Children's Health Insurance Patterns: A Review of the Literature. C. PARTICIPATION RATES IN OTHER PUBLIC ASSISTANCE PROGRAMS


In this section, we examine the participation rates in other public assistance programs as a point of comparison to the Medicaid participation rates presented above. Specifically, we present estimates of participation rates for the Aid to Families with Dependent Children (AFDC) program and the Food Stamp Program (FSP). Comparisons of AFDC and FSP participation rates are not exactly comparable to Medicaid participation rates because one can be participating in Medicaid without actually receiving services, where as participants in AFDC and the FSP all currently receive benefits.

Ruggles and Michel (1987) estimated AFDC household participation rates for 1973 through 1984 using CPS data and The Urban Institute's TRIM2 microsimulation model, which adjusts for underreporting of AFDC participation in the CPS. During those years, they found that the participation rate ranged from 75 percent to 83 percent.

Stavrianos (1997), using SIPP data and the MATH® SIPP microsimulation model, which adjusts for the underreporting of FSP participation in the SIPP, found that the household participation rate for the FSP declined from 59 percent to 56 percent between 1985 and 1988 and then rose to 69 percent in 1992 and 1994. Stavrianos noted that in order to understand participation rate trends, it is necessary to examine the trends in eligibility and participation -- the two component parts of the participation rate. For example, the decline in the participation rate from 1985 to 1988 was largely due to legislative changes authorized by the 1985 Food Security Act. Although the act substantially increased the number of eligible households, most of the newly eligible households did not participate initially. Therefore, even though the number of FSP participants remained steady from 1985 to 1988, the participation rate fell.
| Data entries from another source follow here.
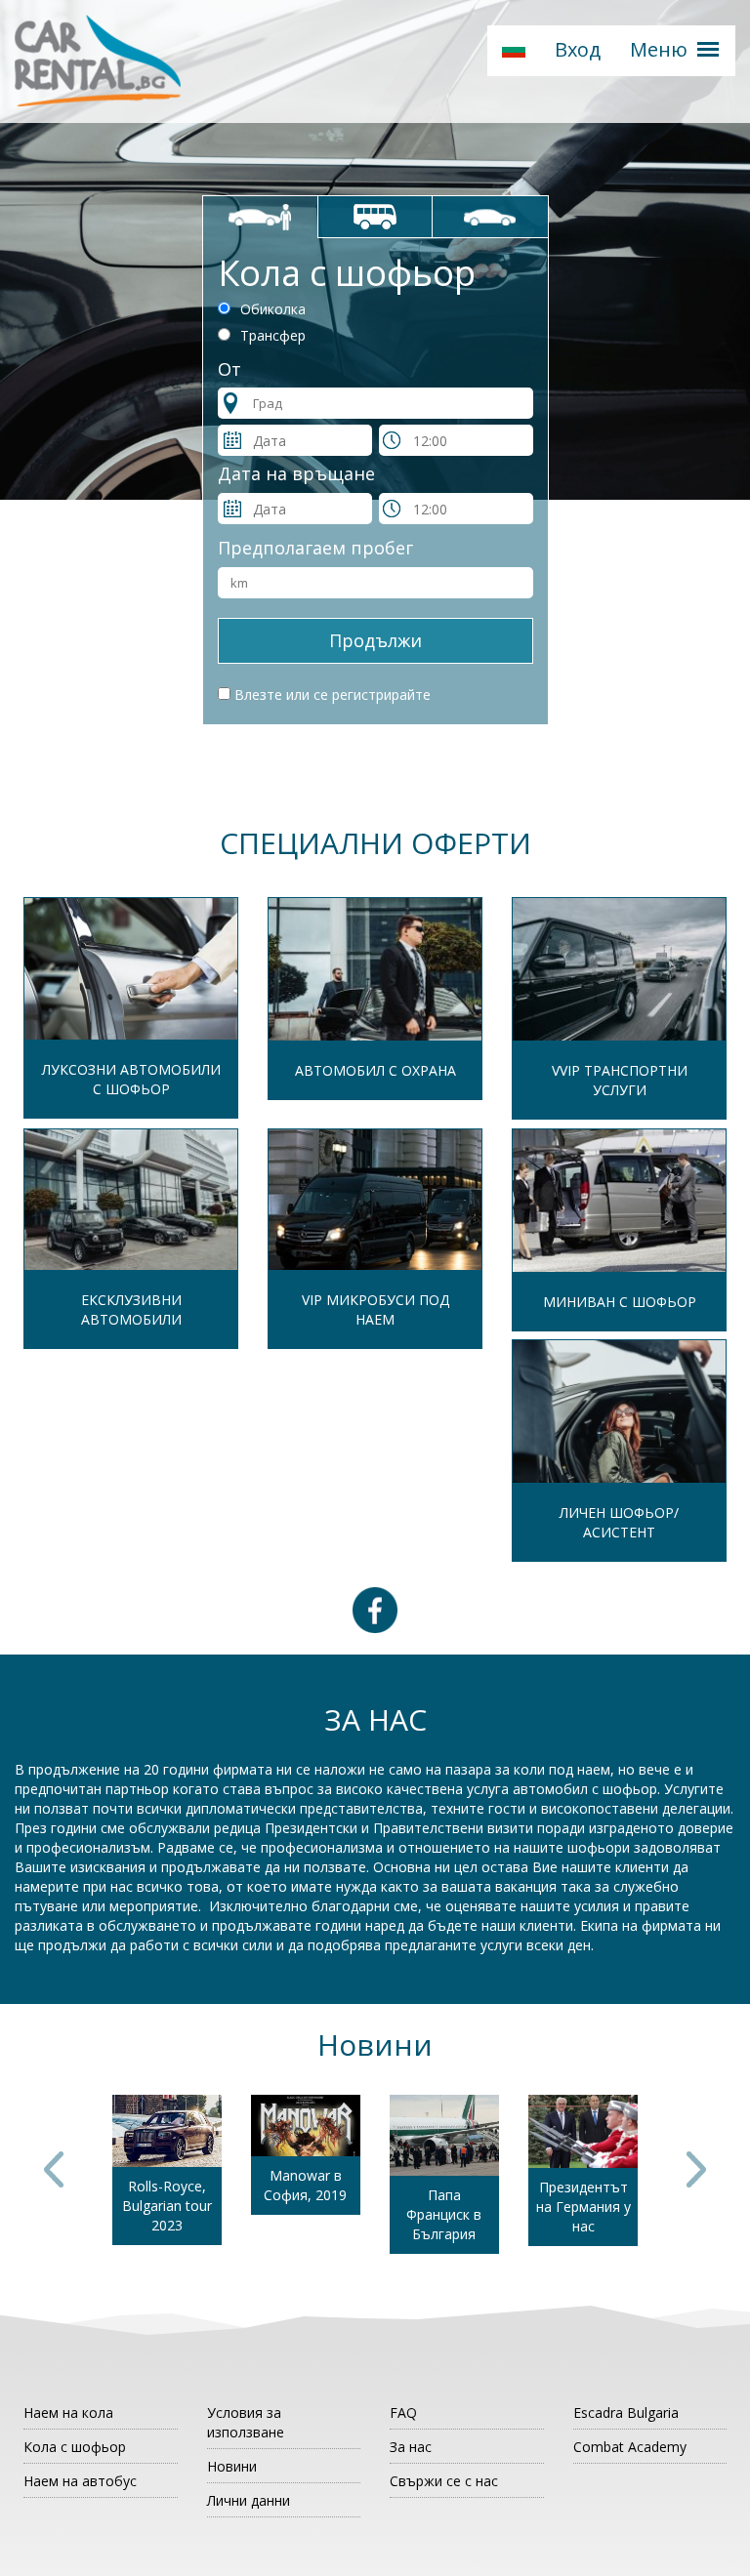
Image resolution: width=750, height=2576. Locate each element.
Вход (578, 49)
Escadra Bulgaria (626, 2412)
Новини (232, 2466)
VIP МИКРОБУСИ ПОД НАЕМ (375, 1309)
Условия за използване (245, 2422)
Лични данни (248, 2500)
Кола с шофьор (74, 2446)
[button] (513, 50)
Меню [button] (659, 49)
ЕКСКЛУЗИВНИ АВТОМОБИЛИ (131, 1309)
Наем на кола (68, 2412)
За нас (411, 2446)
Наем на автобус (80, 2481)
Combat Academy (630, 2446)
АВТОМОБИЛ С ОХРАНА (375, 1070)
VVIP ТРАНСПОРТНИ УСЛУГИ (620, 1080)
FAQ (403, 2412)
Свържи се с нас (444, 2481)
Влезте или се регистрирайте (332, 694)
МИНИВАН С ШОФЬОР (619, 1301)
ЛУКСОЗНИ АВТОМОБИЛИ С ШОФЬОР (131, 1079)
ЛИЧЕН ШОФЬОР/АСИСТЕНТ (619, 1522)
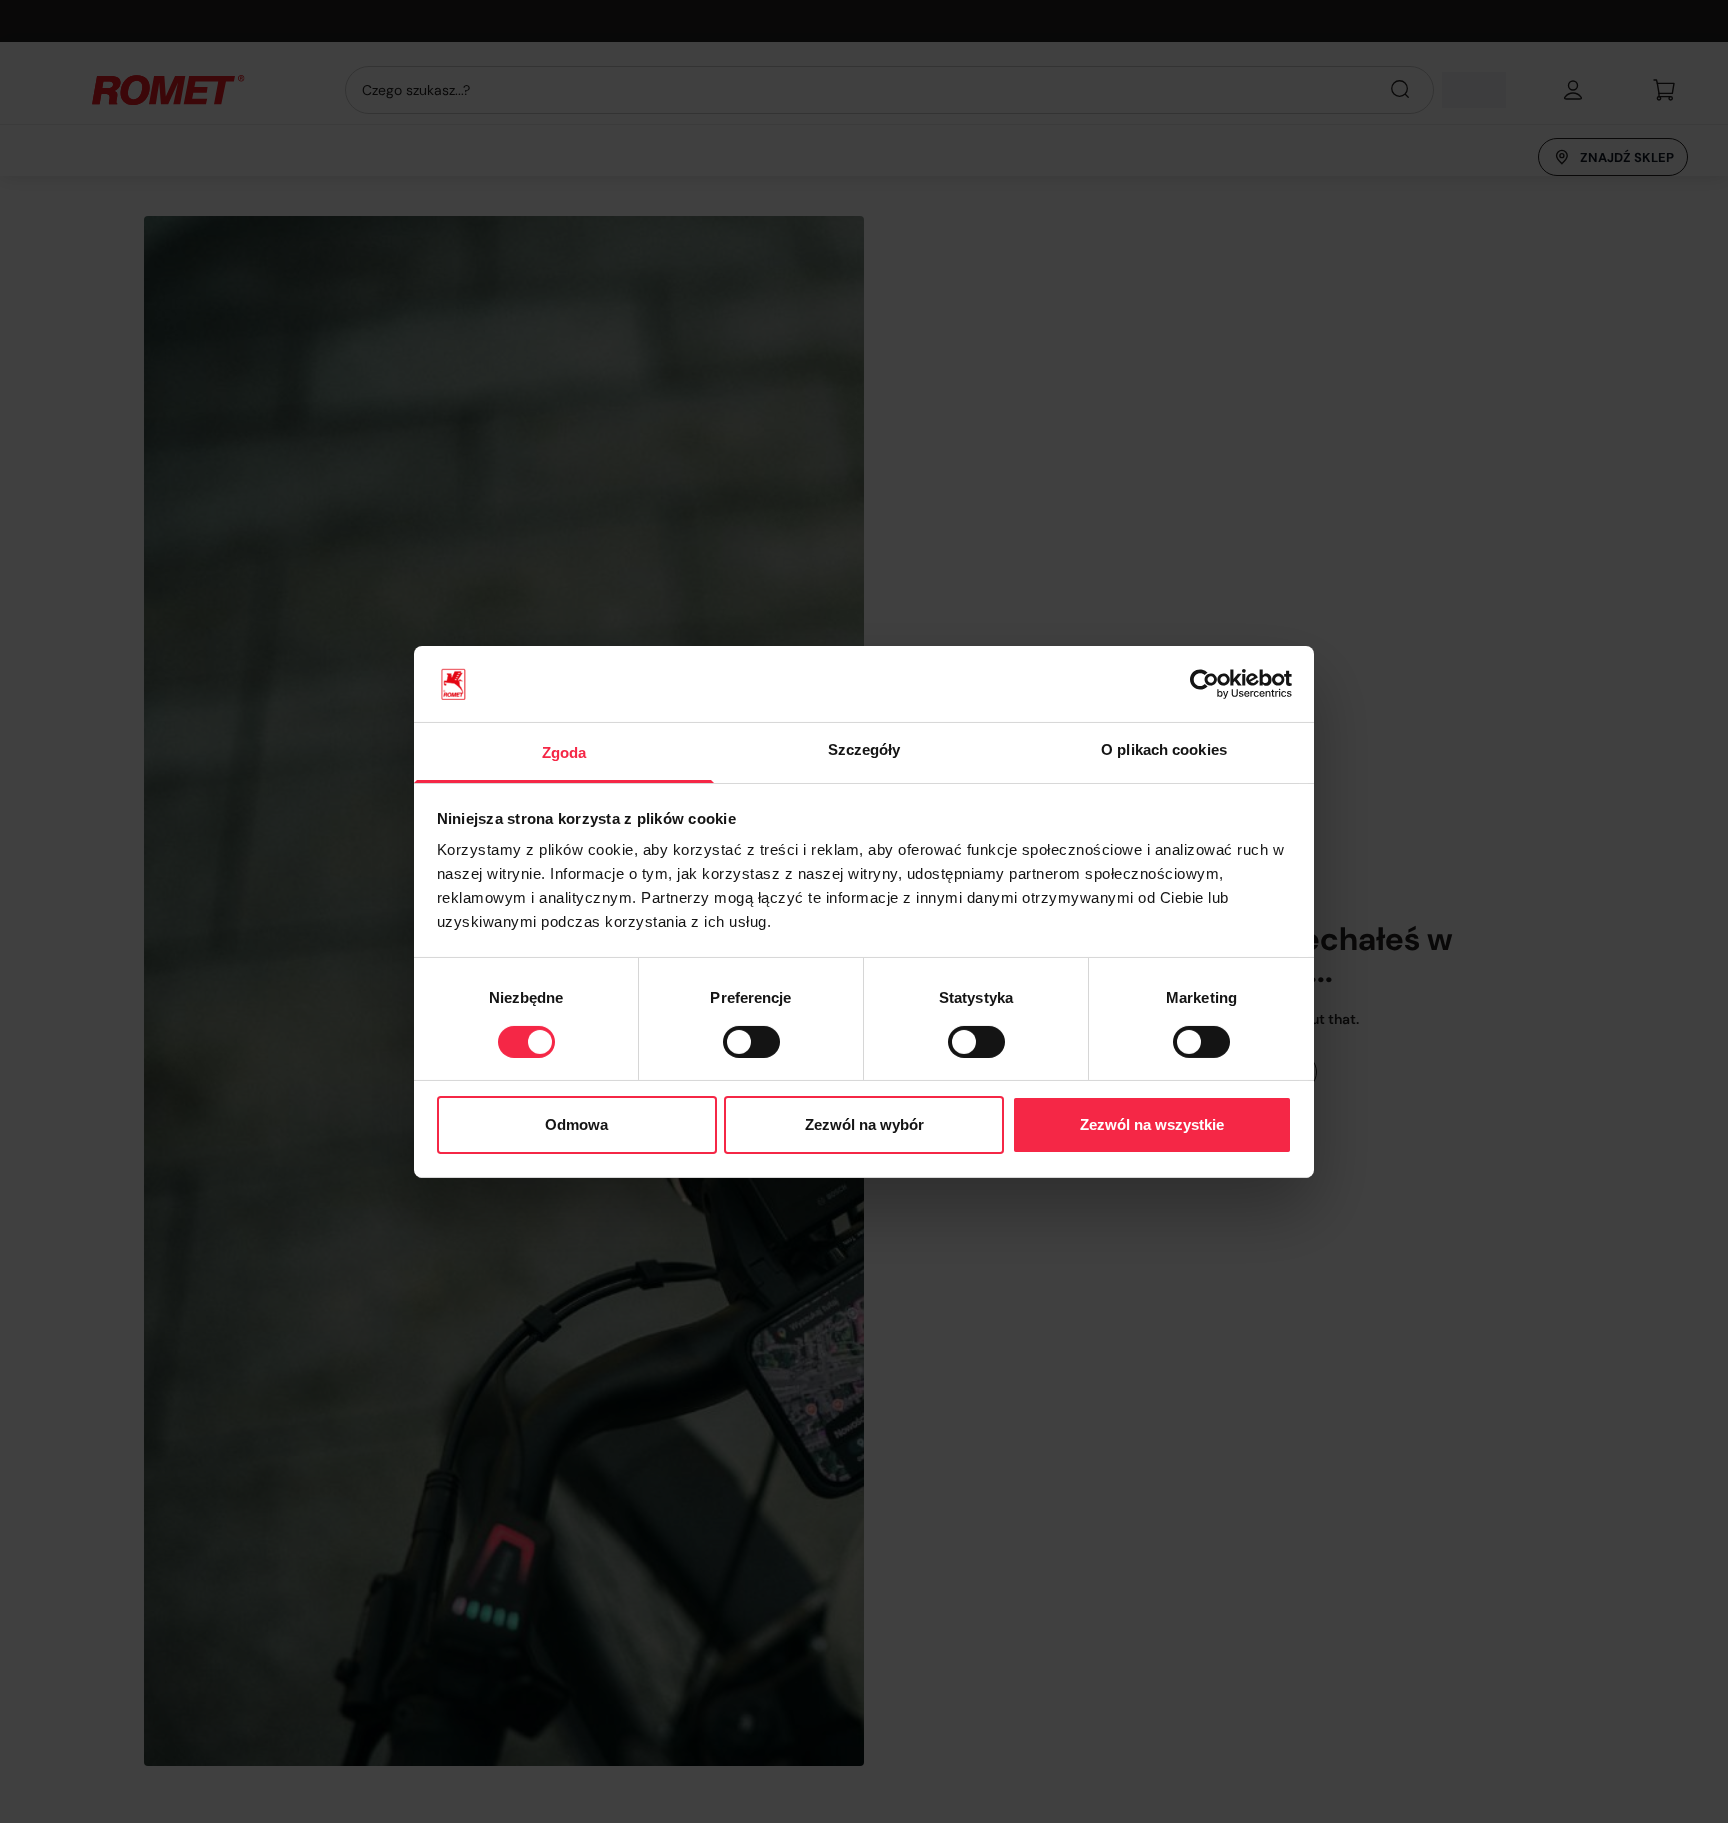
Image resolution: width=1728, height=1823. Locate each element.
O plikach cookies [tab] (1164, 749)
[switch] (751, 1042)
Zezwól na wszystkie (1152, 1124)
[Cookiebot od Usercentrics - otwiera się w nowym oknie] (1204, 684)
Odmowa (576, 1124)
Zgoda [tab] (564, 752)
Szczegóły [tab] (864, 749)
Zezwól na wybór (864, 1124)
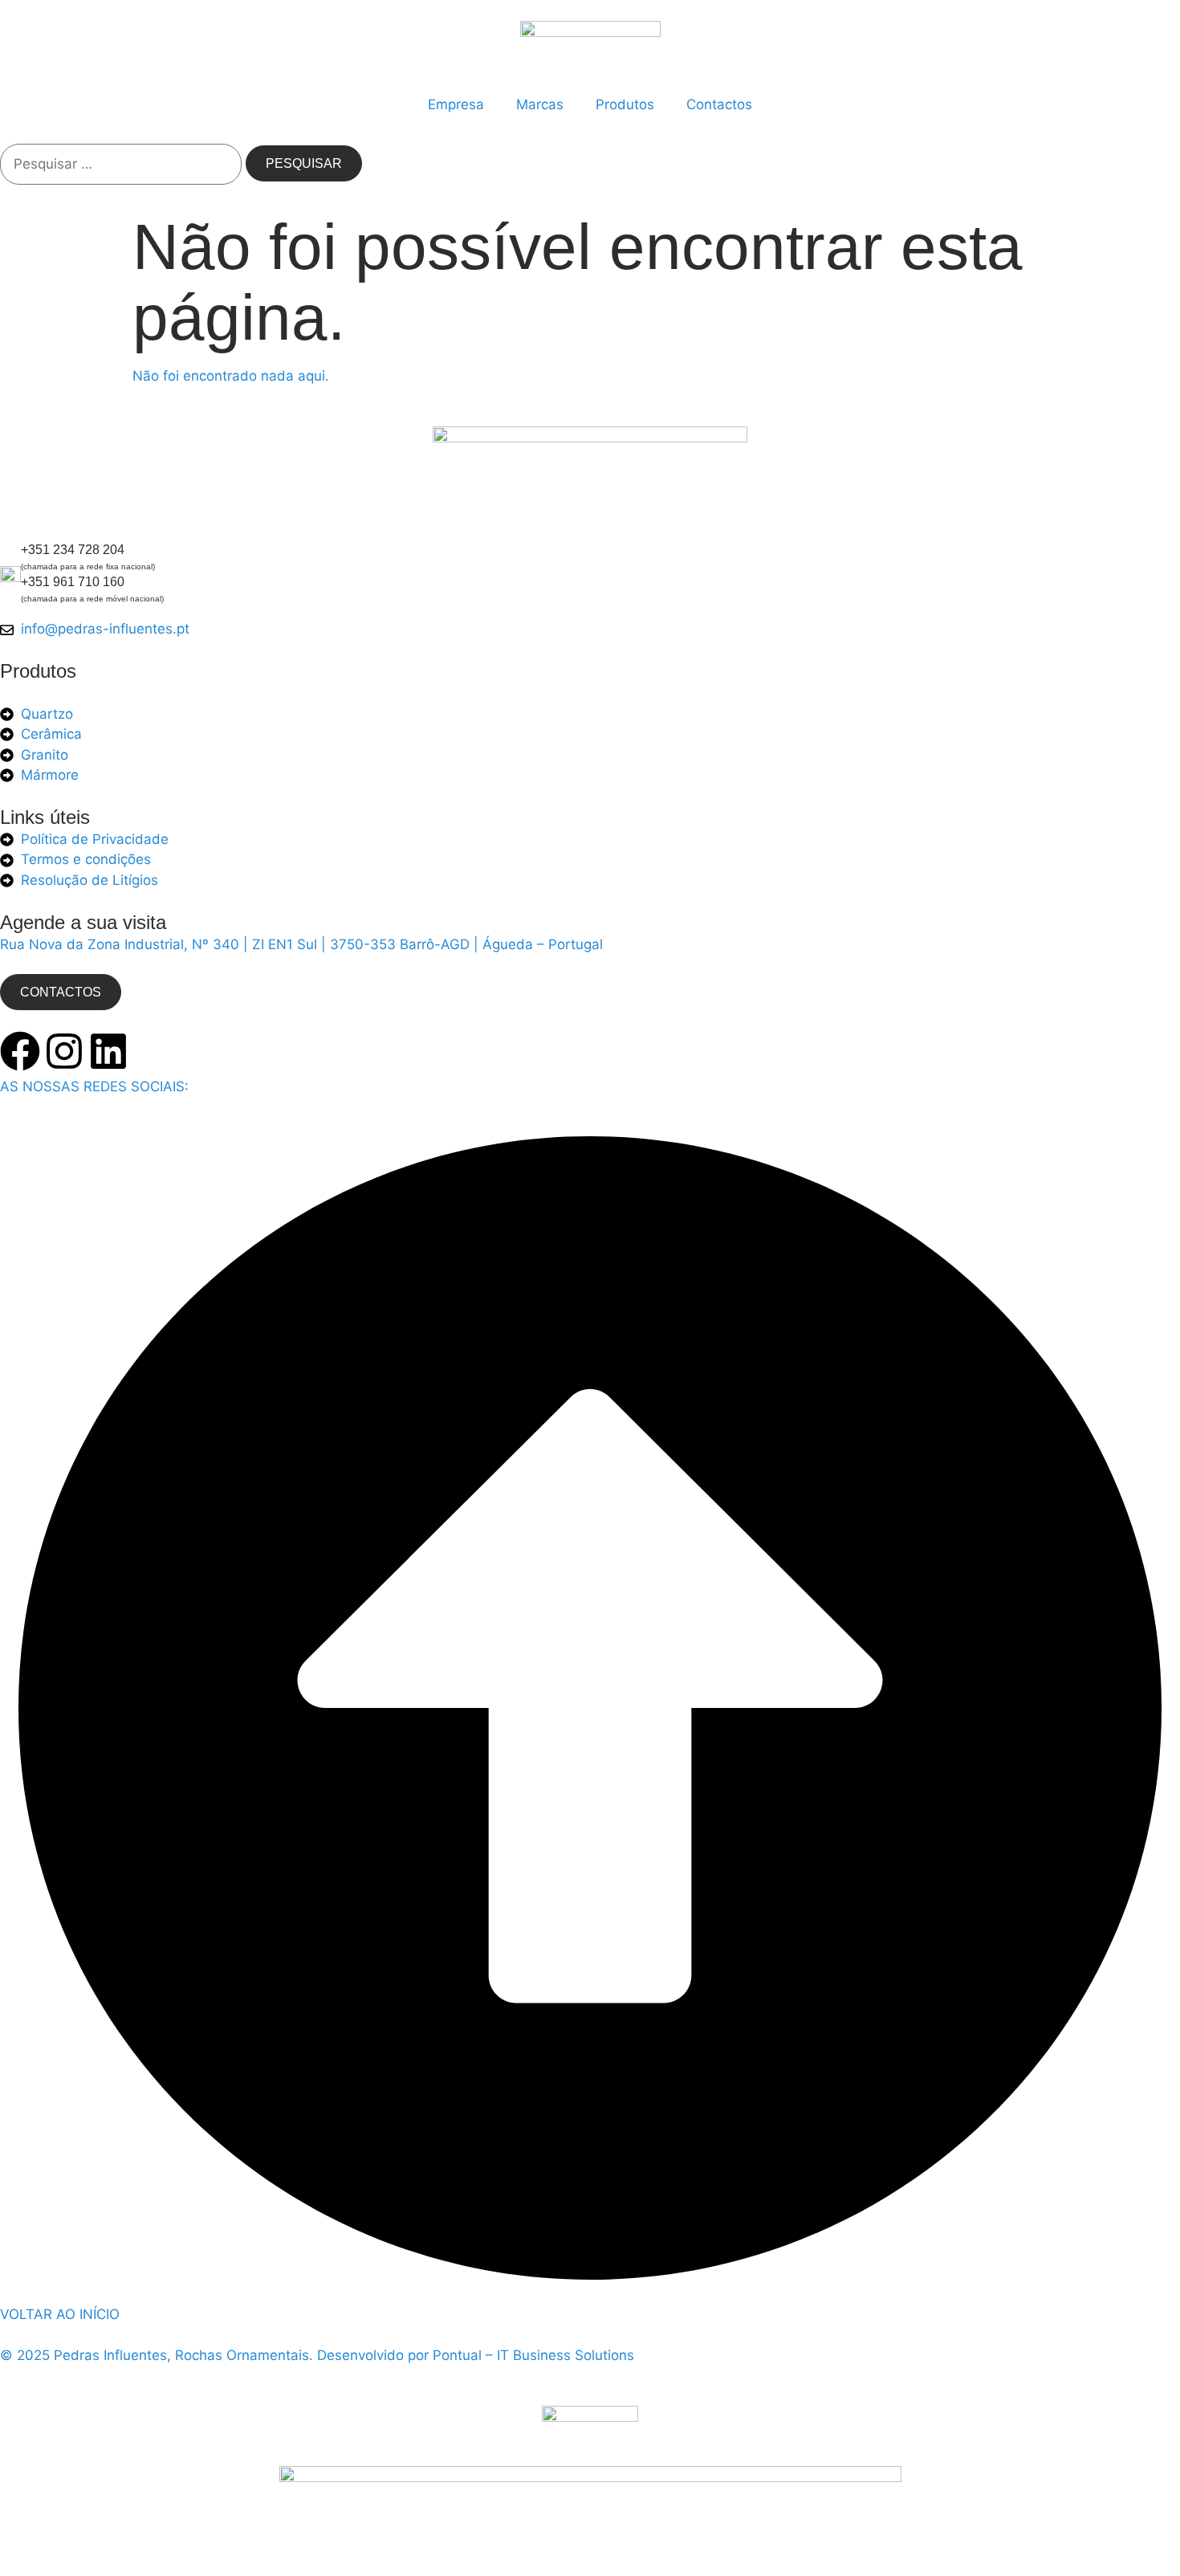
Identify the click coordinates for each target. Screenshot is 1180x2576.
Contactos (719, 104)
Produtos (625, 104)
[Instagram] (64, 1051)
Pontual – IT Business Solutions (533, 2355)
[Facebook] (20, 1051)
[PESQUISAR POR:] (121, 164)
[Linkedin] (108, 1051)
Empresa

Most of the Medicaid participation rates cited above are lower than the estimated participation rates in the AFDC and Food Stamp programs. Devaney, Ellwood, and Love (1997) cite four reasons that Medicaid may have a low participation rate. First, they note that there is a general lack of awareness that children can now qualify for Medicaid even if both parents are present in the home or one parent is working full time. Second, the time-consuming, sometimes difficult application process is an obstacle to many people. Third, families may not apply for Medicaid because of its stigma as a welfare program. Fourth, because most children are healthy, their parents may not feel there is a compelling reason for them to apply for Medicaid.(6) One additional reason that Medicaid may have a low participation rate is that the uninsured may have access to free care, either from physicians who choose not to deal with the Medicaid program, or from free clinics.